Les actions récentes menées par la DSNJ et l'ONACVG, dont l'illustration la plus claire est le programme « aux sports jeunes citoyens » cherchent à éviter l'écueil principal des actions plus classiques comme les concours : le risque d'agir auprès d'un public déjà sensibilisé. Les nouvelles actions mettent en avant le sport comme moyen d'attirer un public plus large et utilisent des activités plus pédagogiques pour le sensibiliser aux enjeux de mémoire. Ces activités peuvent prendre la forme de rallye mémoire ou d' escape games mémoriels.
Le rapporteur spécial tient à souligner une difficulté significative pour la mise en oeuvre de ces actions : elles ne disposaient pas de financement propre jusqu'en 2022 et ne disposent en 2022 que de 750 000 euros dédiés . Cette somme est présumée couvrir l'intégralité des dispositifs, classes de défense comprises.

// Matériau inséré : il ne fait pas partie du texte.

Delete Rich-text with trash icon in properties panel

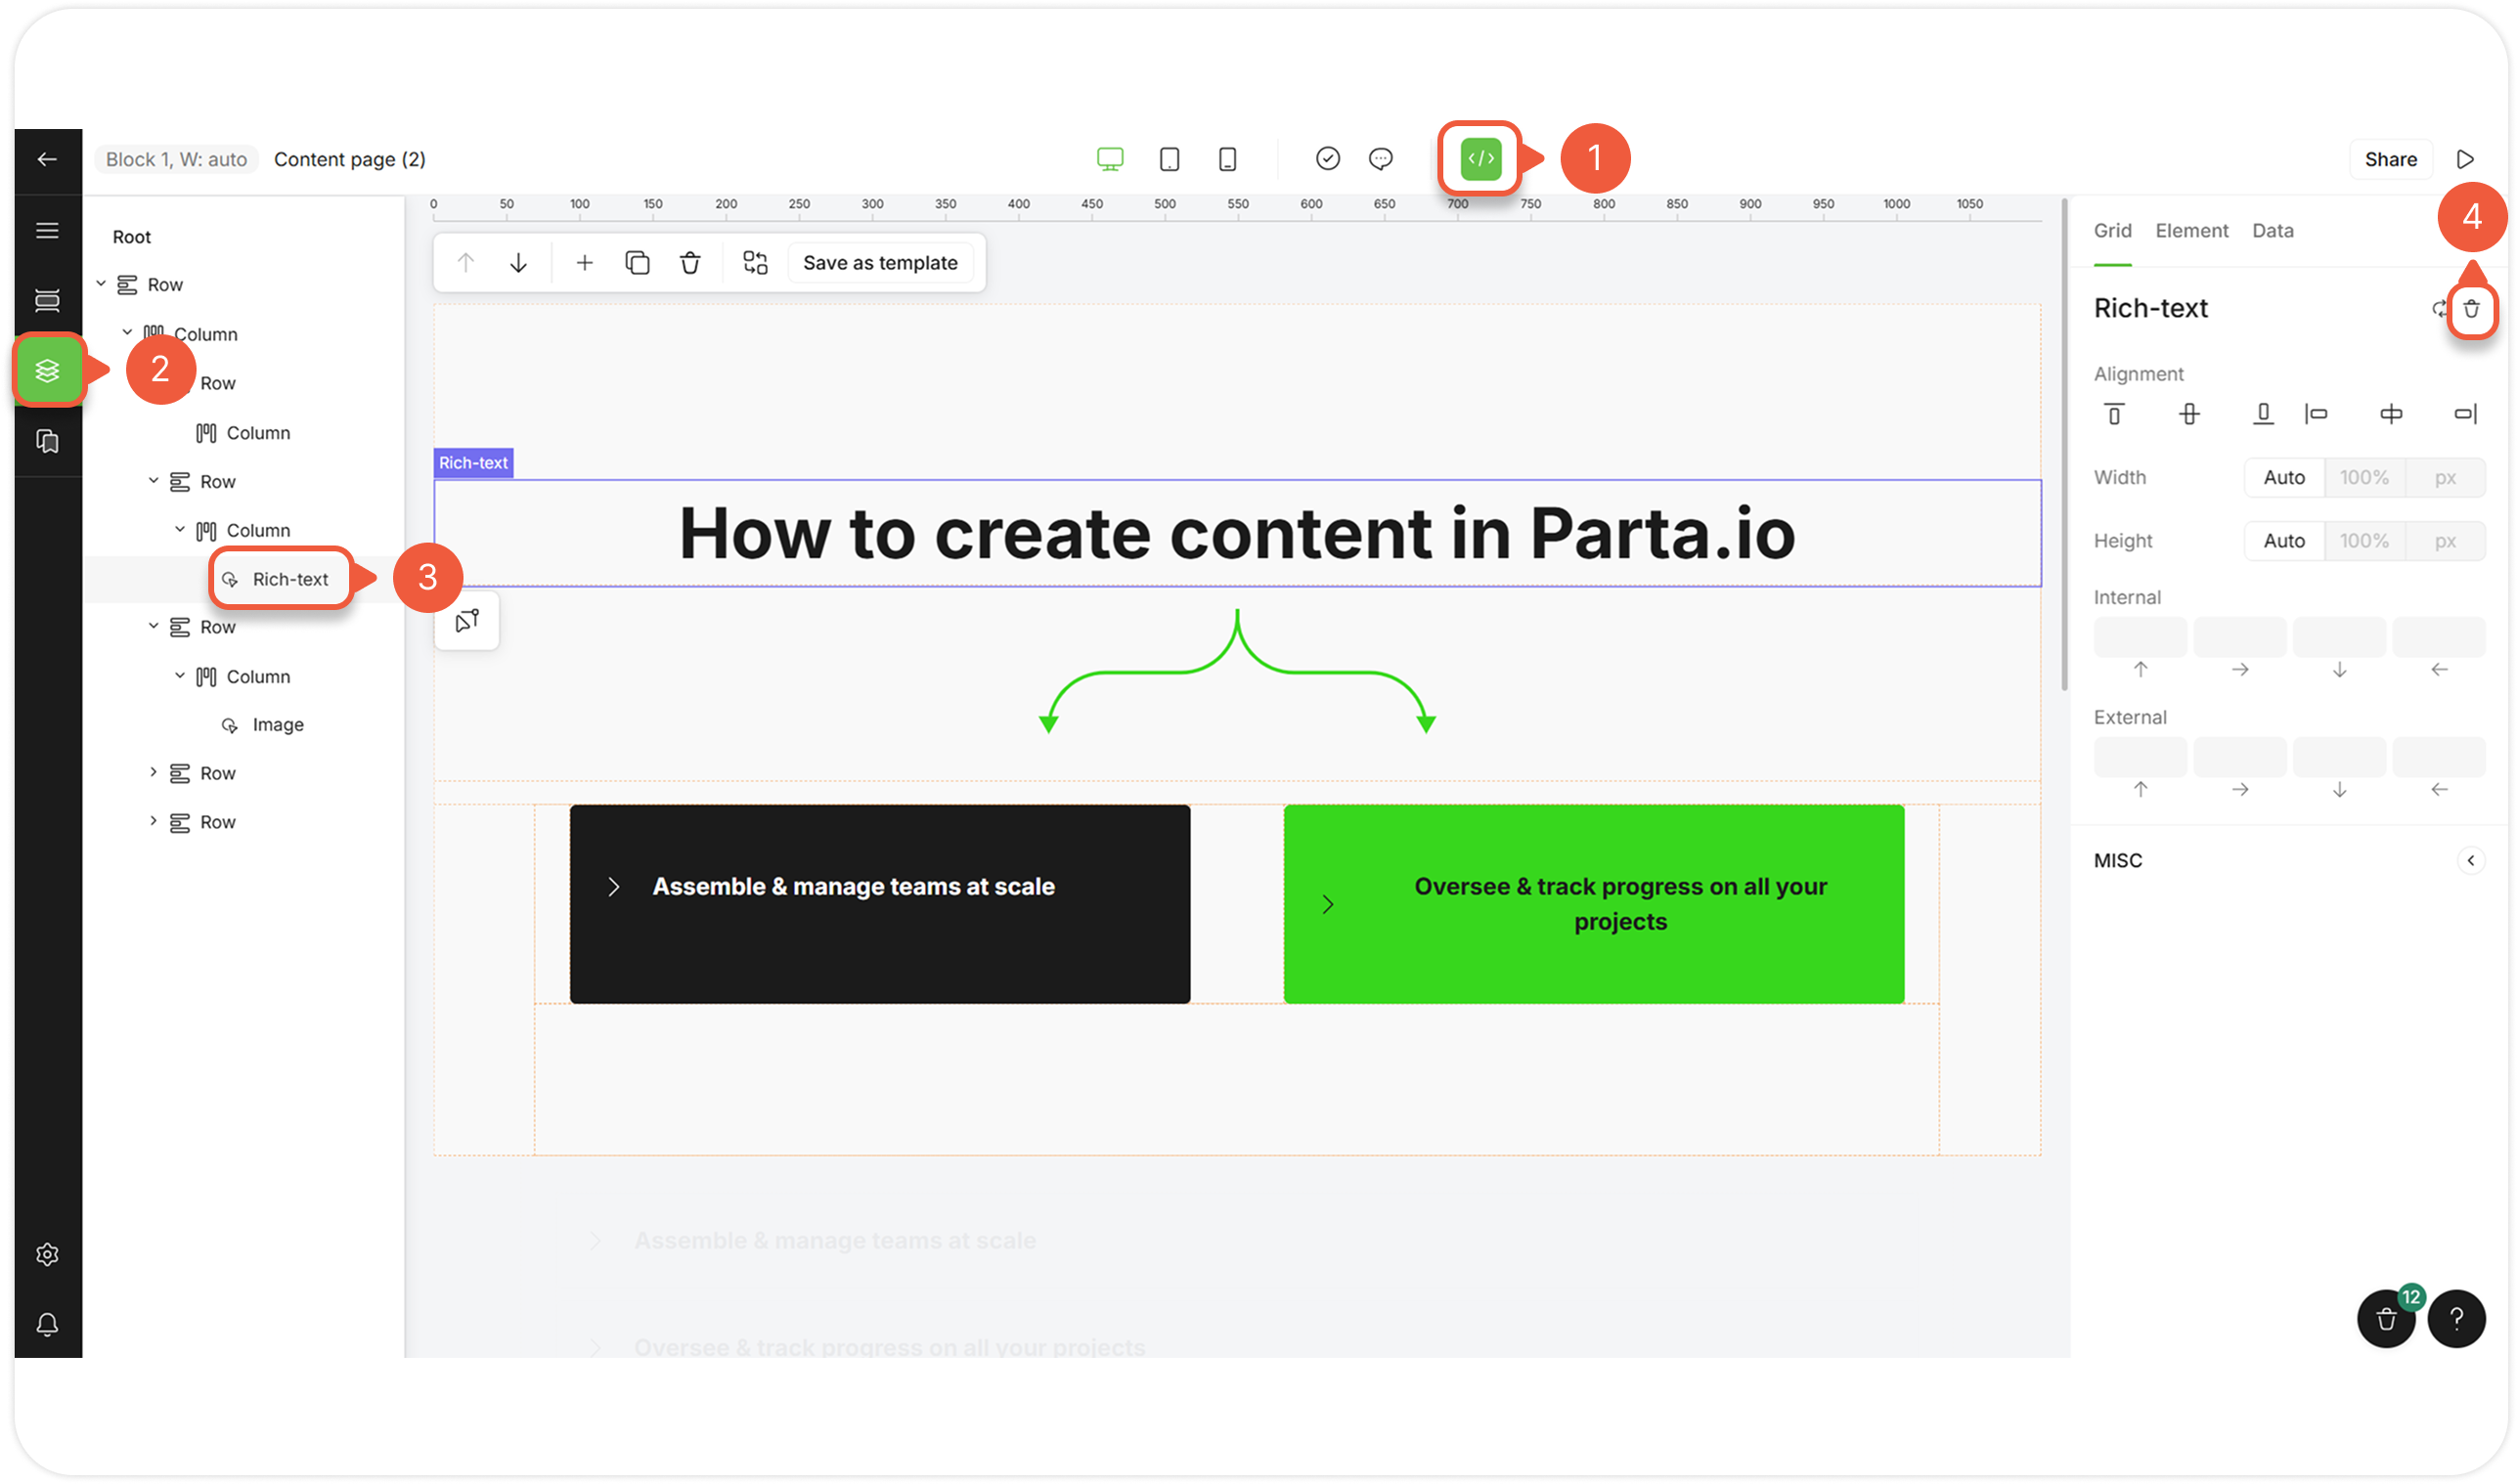(2471, 309)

Le rapporteur spécial estime que la situation actuelle n'est pas satisfaisante , dans la mesure où de telles actions nécessitent évidemment un financement pour être mise en oeuvre et de ne pas en prévoir un emporte plusieurs conséquences :
- la mise en oeuvre des actions de lien entre la jeunesse et les armées dépend entièrement du bon vouloir des acteurs et elles peuvent aisément être remises en cause par un redéploiement des crédits qui y sont effectivement dédiés ;
- la mise en oeuvre des actions rogne directement sur les marges de manoeuvre des responsables de programmes sur lesquels les crédits employés sont prélevés ;
- la documentation budgétaire ne porte pas trace des crédits qui sont effectivement dédiés aux actions de liens entre la jeunesse et les armées, empêchant la représentation nationale d'en prendre connaissance ou de s'exprimer sur la pertinence des montants alloués.

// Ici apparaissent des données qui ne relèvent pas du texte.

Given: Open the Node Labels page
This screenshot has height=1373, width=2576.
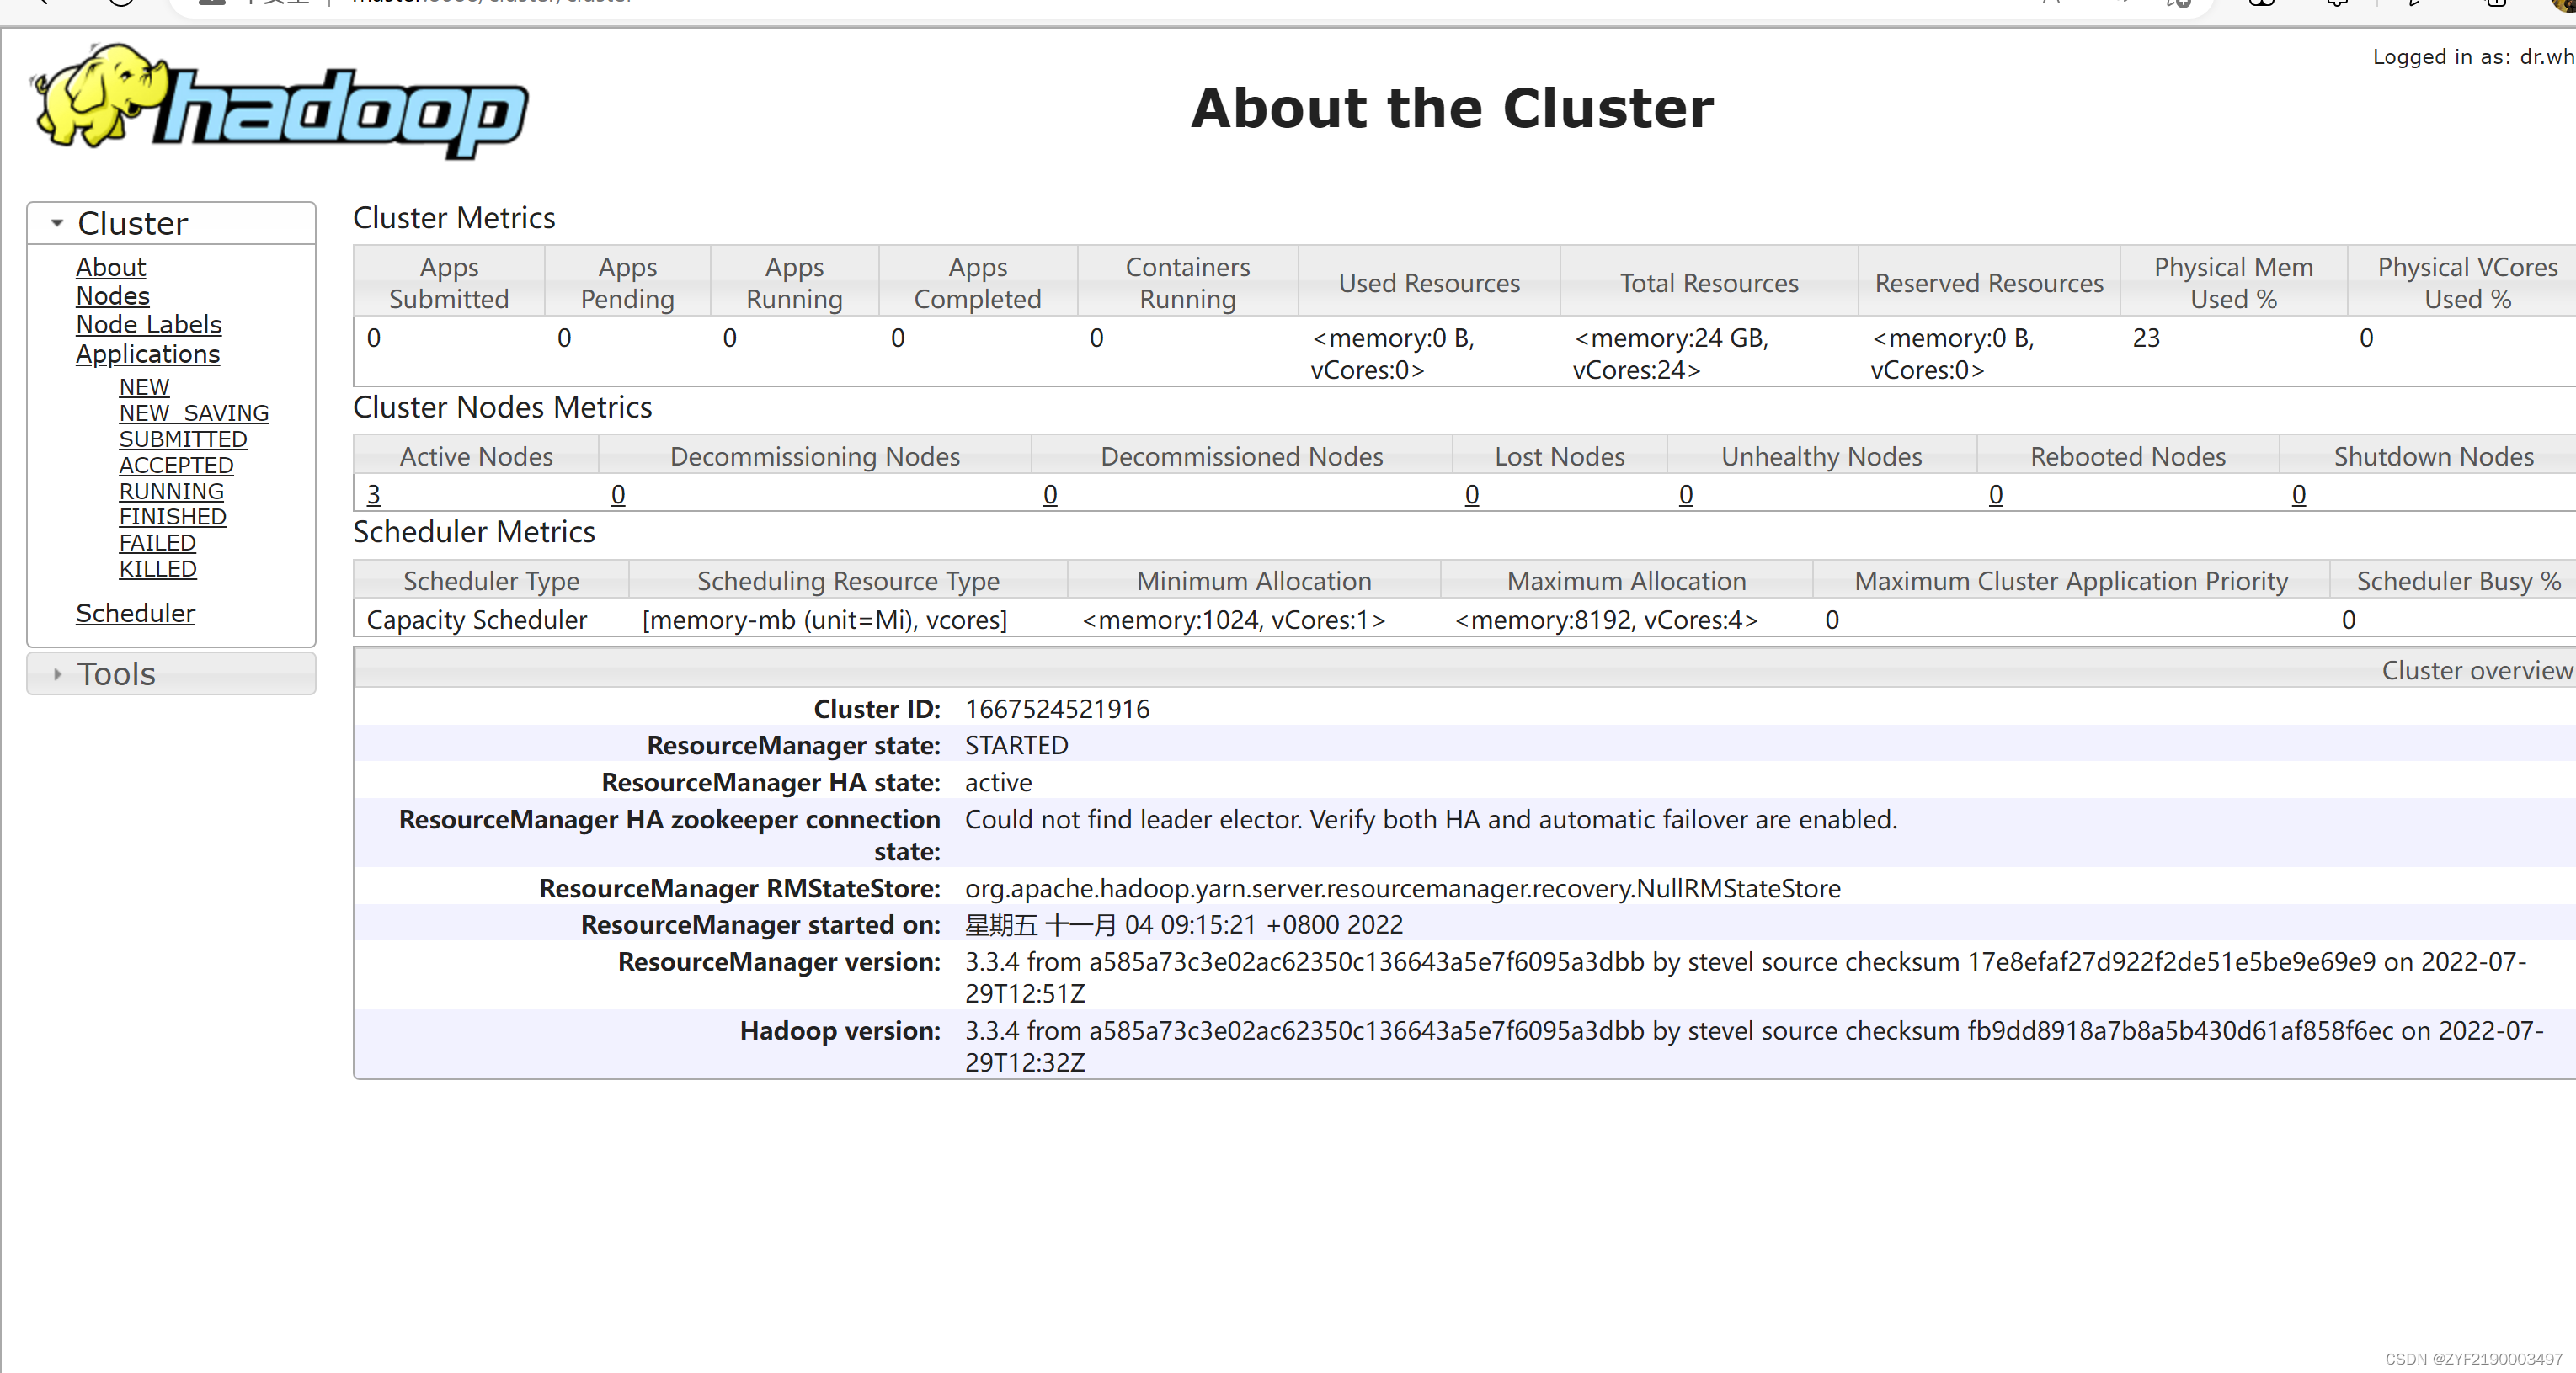Looking at the screenshot, I should [148, 325].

À la demande du rapporteur spécial, l'Office a estimé son effort budgétaire en faveur des actions spécifiquement de liens entre la jeunesse et les armées à plus de 650 000 euros en 2021 31 ( * ) . Il s'agit d'une estimation a minima qui exclut le coût en masse salariale des agents de l'Office qui auront participé à ces actions et les crédits à destination de la politique de la pierre qui ont été utilisés à des fins de valorisation pédagogique. Cette estimation ne prend également pas en compte les crédits en provenance de la mission Défense consacrés à cette politique. Une somme supérieure à 700 000 euros peut être attendue pour 2022 32 ( * ) .

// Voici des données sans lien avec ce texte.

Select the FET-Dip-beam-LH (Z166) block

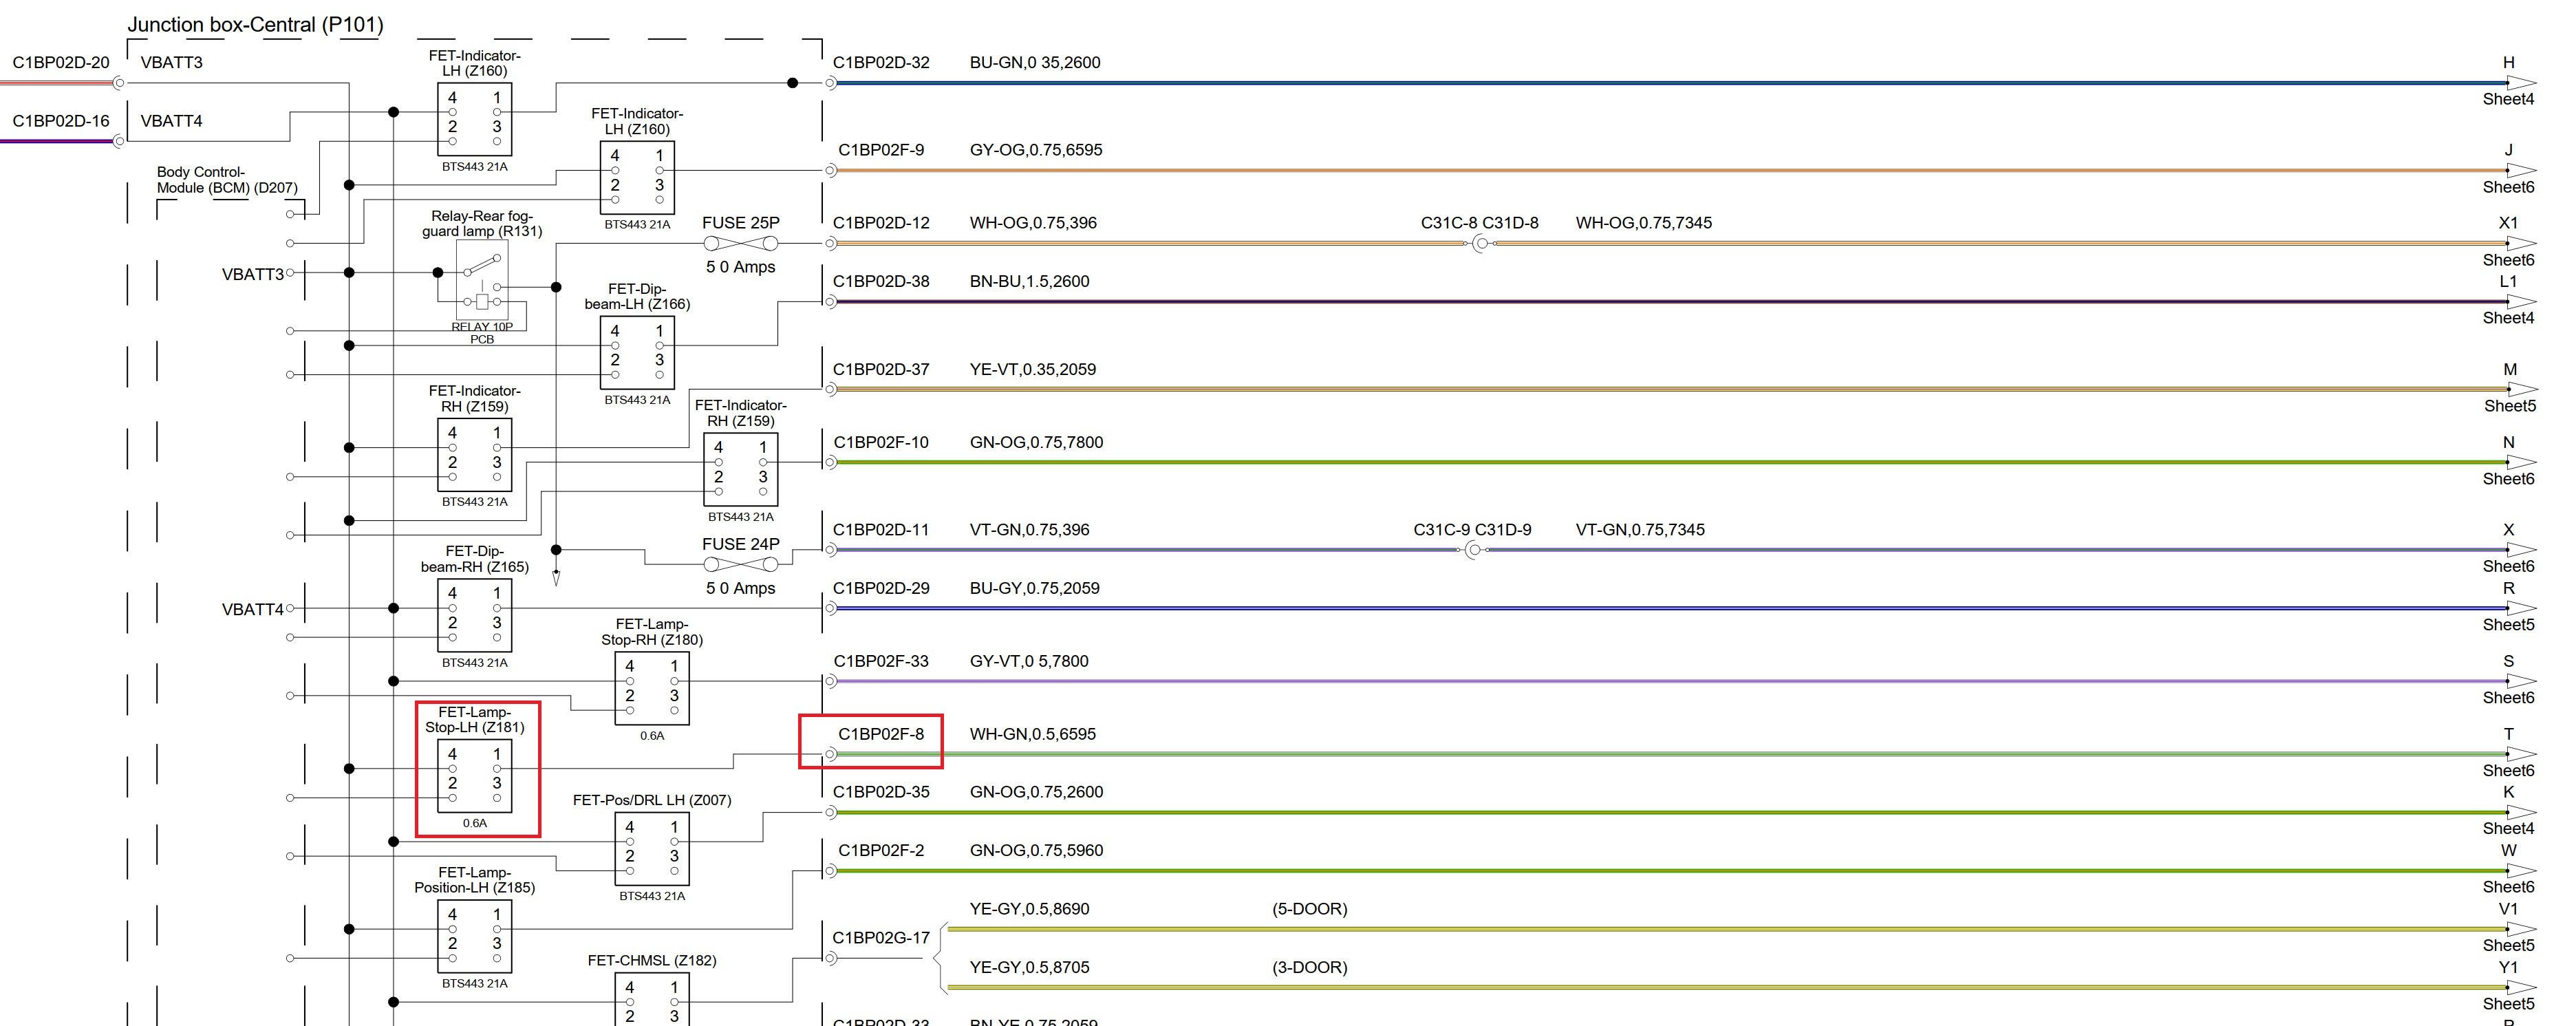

Recommandation n° 4 : Individualiser et préciser les montants des actions en faveur du lien armée-jeunesse au niveau d'une sous-action de l'action mémoire du programme 169.
* 27 M. le Général d'armée Daniel Menaouine est le Directeur de la DSNJ. Il a été entendu par le rapporteur spécial.
* 28 38 000 euros de conception des supports, 15 000 euros de formation des animateurs, 15 000 euros en indemnités.
* 29 Audition du directeur du département de la mémoire et de la citoyenneté de l'ONACVG, le lundi 5 septembre 2022.
* 30 Deux autres entités partenaire sont également signataire de la convention, le centre national sport et défense et la fédération des clubs de défense.
* 31 Répartition des crédits : 200 000 € de tirés du programme 167 pour des « actions pédagogique », 330 000 € tirés de la quête du bleuet de France pour des actions en direction de la jeunesse (ex : rallyes mémoriels), 75 000 euros de participation au concours national de la résistance et de la déportation, 55 000 euros pour le concours bulles de mémoire
* 32 Les « actions pédagogiques » du programme 167 sont budgétées à hauteur de 350 000 euros, les 330 000 euros issus du bleuet de France sont constant, ainsi que les 75 000 euros du concours national de la résistance et de la déportation. Le cout du concours bulle de mémoire devrait lui être moins important, la session 2020-2021 ayant entrainé des surcouts du fait d'une relance post-Covid.